In barely two months, Karl and his team have identified the potential to produce face shields, designed them, set up at Tonsley, sourced machinery and materials, and begun producing the devices to exacting TGA standards. They are now fulfilling orders from a medical device supplier and three local GP clinics, with more inquiries coming from major government agencies and medical practices across Australia.

The Medical Device Research Institute based within Flinders University at Tonsley is also helping to keep our frontline health workers safe through its new mask testing facility, which ensures P2/N95 respirators and surgical masks meet the required safety standards for hospital use.

The facility, which is a partnership with the University of SA, received a $450,000 grant from the State Government to enable medical PPE to be tested and manufactured within SA.

Also at Tonsley, Specialised Solutions is working with a group of local companies to design and manufacture nine temporary COVID-19 treatment units for the Women’s and Children’s Hospital.

Specialised Solutions Project Manager Christopher Atsikbasis shows Premier Steven Marshall around the COVID-19 treatment units during installation at the Women’s and Children’s Hospital.

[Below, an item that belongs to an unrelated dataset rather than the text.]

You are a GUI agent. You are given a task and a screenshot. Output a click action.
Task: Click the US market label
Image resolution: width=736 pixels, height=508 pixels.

Premier Steven Marshall recently launched the project which will increase the number of children the hospital can assess and treat, while limiting potential spread of infection to patients and staff. The units will be fitted with standard emergency equipment and connected to the hospital’s Emergency Extended Care Unit via an external corridor. The units cost $900,000 and were funded by the Federal Government.

Another Tonsley company, Humanihut, has launched a portable isolation hospital to treat respiratory patients during major medical emergencies. Named after the SA-born medical scientist and joint Nobel Prize winner, the Florey isolation hospital was adapted from the company’s designs for disaster accommodation and has attracted interest from government clients in the United States, Europe, Middle East and Australia.

Humanihut Co-Founder and Managing Director Neale Sutton said the Florey was created for the COVID-19 outbreak as a robust and deployable alternative to tents, the current industry standard for field hospitals.

The basic configuration has 16 flatpack single-bed patient rooms with ensuites, with large containers for a nurse’s station, staffroom, kitchen, bathroom and laundry at both ends.

A weatherproof corridor connects the containers and patient rooms. The huts are steel skinned and have insulated walls to maintain a suitable temperature for patients and staff.

Tonsley is a thriving innovation district, bringing together research and education, established businesses and start-ups, business incubators and accelerators, government and the wider community, to connect and collaborate.